The Speaker’s Interpretation: Expansionary vs. Efficiency Framing
- The speaker argues the study is net positive because it demonstrates that the total amount of work to be done is not fixed — it expands to accommodate new capacity.
- Winning organizations will not focus on “doing the same with less” but on “doing more with the same, or way more with a little more” — entering new markets, product lines, and revenue streams.
- AI should be understood as an expansionary, opportunity-creating technology, not merely an efficiency technology.
- In the short term, some organizations will use AI to cut costs and be rewarded by markets; long-term winners will be those who use AI for growth.
Anthropic’s Agentic Coding Trends Report
- Non-technical use cases are expanding across organizations: coding capabilities are democratizing beyond engineering departments, with domain experts implementing solutions directly.
- The speaker’s prediction: “vibe coders” will be hired specifically to serve non-engineering teams within organizations.
- Multi-agent systems are replacing single-agent workflows (Anthropic Trend #2); the emergence of tools like OpenClaw is an early signal of coordinated agent teams becoming standard.
- The shift from assisted AI to agentic AI is accelerating the “always-on” pressure already identified in the Haas study.

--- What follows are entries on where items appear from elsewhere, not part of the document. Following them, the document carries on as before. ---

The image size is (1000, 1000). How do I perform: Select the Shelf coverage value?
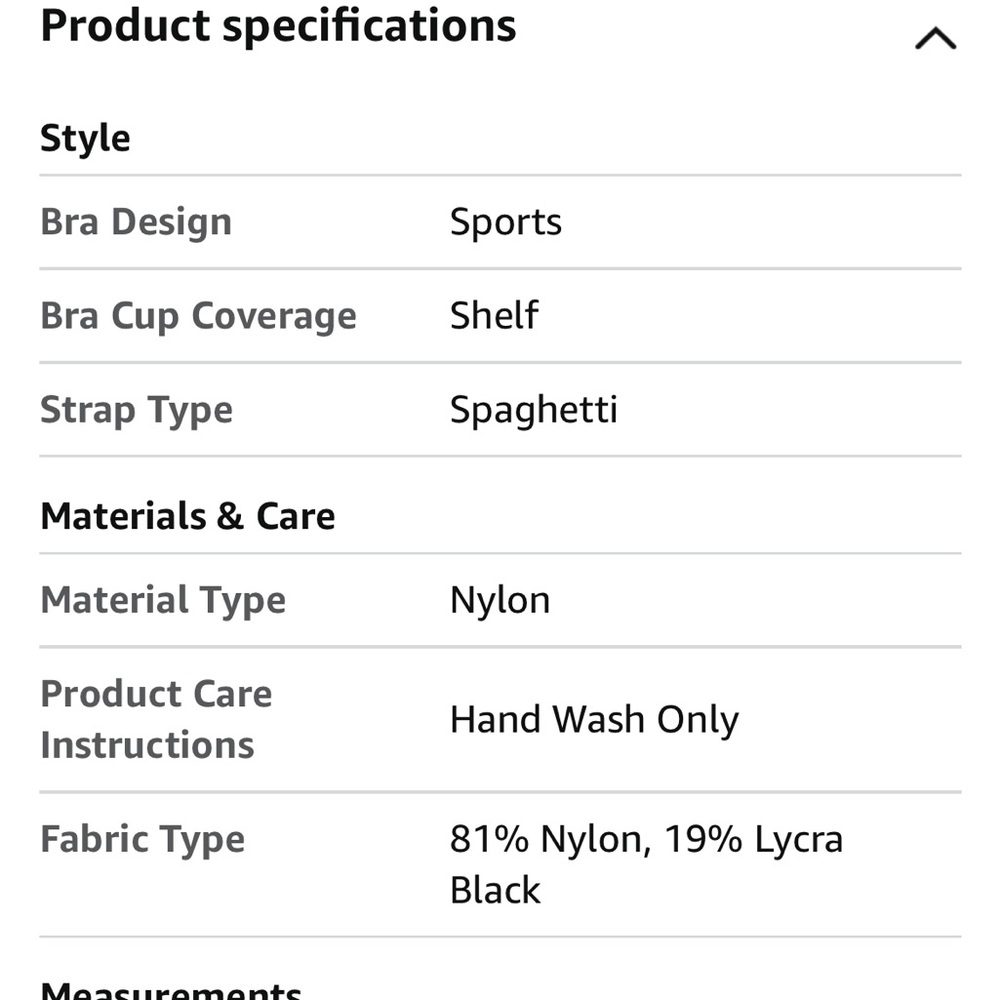click(494, 316)
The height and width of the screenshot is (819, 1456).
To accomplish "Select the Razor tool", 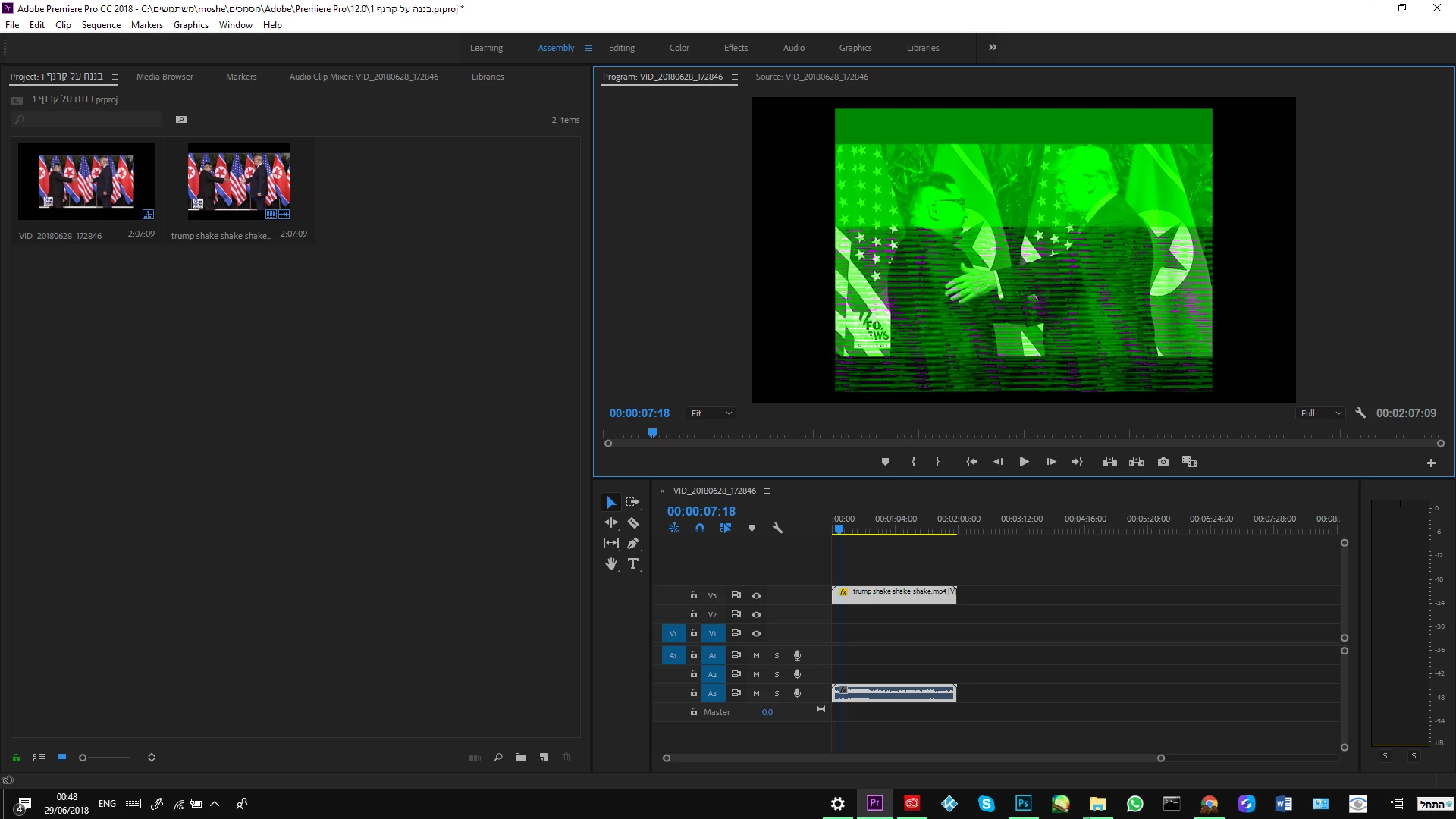I will 633,523.
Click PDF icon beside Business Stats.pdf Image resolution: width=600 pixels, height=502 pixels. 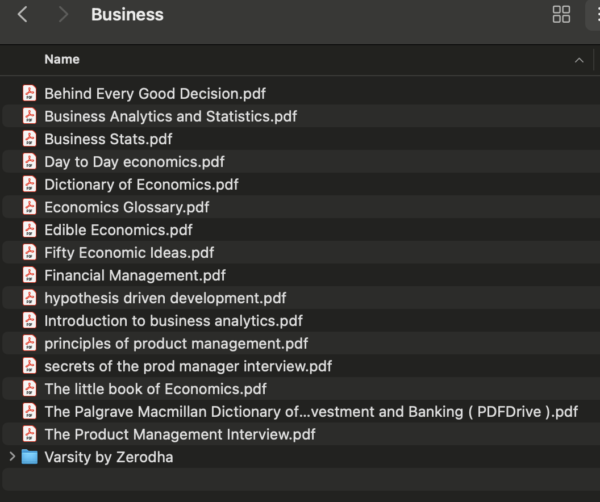coord(29,139)
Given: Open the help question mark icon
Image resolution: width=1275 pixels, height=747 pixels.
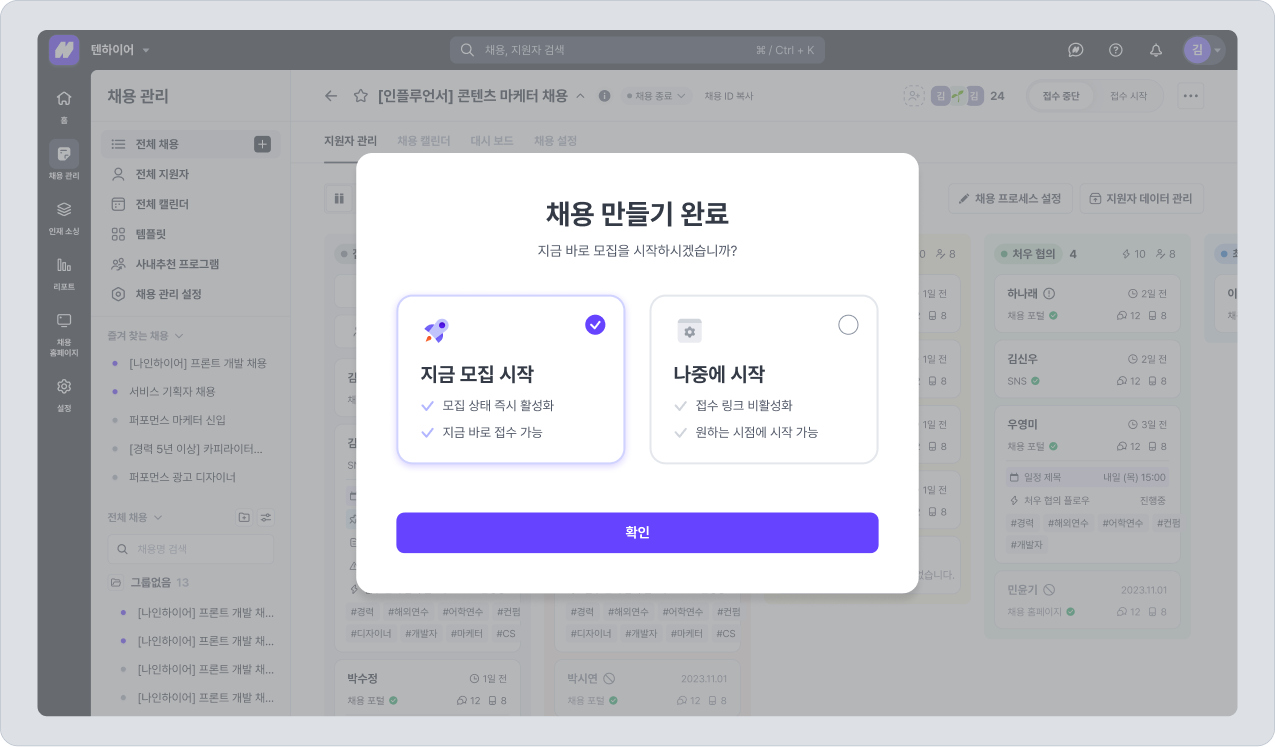Looking at the screenshot, I should pyautogui.click(x=1116, y=50).
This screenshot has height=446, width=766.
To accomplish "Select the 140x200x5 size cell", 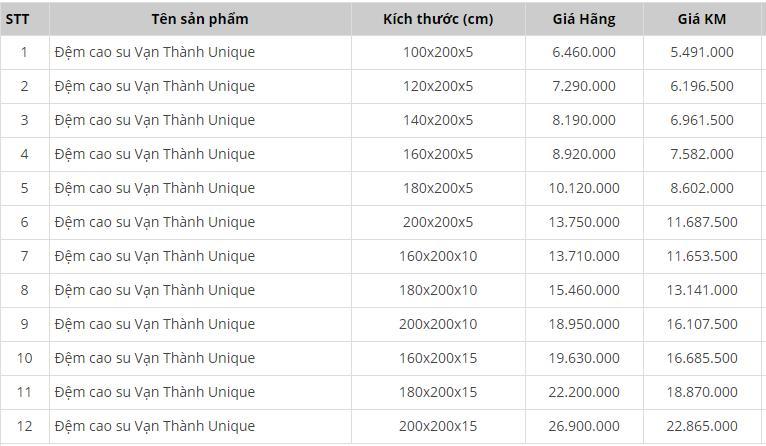I will click(438, 120).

- Referenced: a Lenny’s Podcast episode featuring Lazar Jovanovic, a full-time vibe coder at Lovable, as a preview of how this role might proliferate inside organizations.
Key Concepts
- Task Expansion: The phenomenon where AI enables workers to absorb responsibilities previously held by others, broadening individual job scope.
- Blurred Work/Non-Work Boundaries: The erosion of clear separation between work time and personal time as AI makes initiating tasks frictionless.
- Agentic AI / AI Agents: AI systems capable of autonomously executing multi-step tasks, often running in the background or in parallel, with minimal moment-to-moment human direction.
- Vibe Coding: The practice of building software by directing AI with natural language prompts rather than writing code directly; requires minimal traditional programming skill.
- SaaSpocalypse: Informal term used to describe the current market pressure on traditional SaaS companies whose business models are perceived as vulnerable to AI disruption.
- Multi-agent systems: Architectures in which multiple AI agents operate in a coordinated fashion, each handling different subtasks simultaneously.
- Native audiovisual co-generation: Generating audio and video simultaneously within a single model pass, as opposed to adding audio to video in post-production.
- Expansionary opportunity-creating technology: The speaker’s framing of AI as a tool for opening new markets and capabilities, contrasted with viewing AI purely as a cost-cutting efficiency tool.
- Boiling frog effect (in AI context): The gradual, unnoticed erosion of worker recovery time and the invisible raising of performance expectations as AI-enabled work becomes ambient.
Summary
Drawing on an embedded longitudinal study of a technology company conducted by Berkeley Haas professors and published in the Harvard Business Review, this episode argues that AI is not reducing work but is instead intensifying it along three dimensions: workers expand into new task domains, they allow work to bleed into previously protected non-work time, and they take on more simultaneous workstreams via parallel agent use. The speaker frames this finding as broadly positive evidence that the aggregate volume of work is not fixed — it expands to meet new human and AI capacity — which he believes undermines the most pessimistic long-term job displacement scenarios, even as short-term displacement risks remain real. At the same time, the study surfaces genuine organizational challenges: spillover burdens on specialist colleagues, eroded recovery time, and invisibly rising performance expectations. The episode situates these findings within the broader 2026 AI landscape — ByteDance’s advance in video generation, Databricks’ AI-driven revenue growth versus Monday.com’s struggles, and Anthropic’s prediction that multi-agent systems and democratized coding will accelerate these trends across entire organizations — concluding that the central management challenge is no longer speculative but immediate and observable.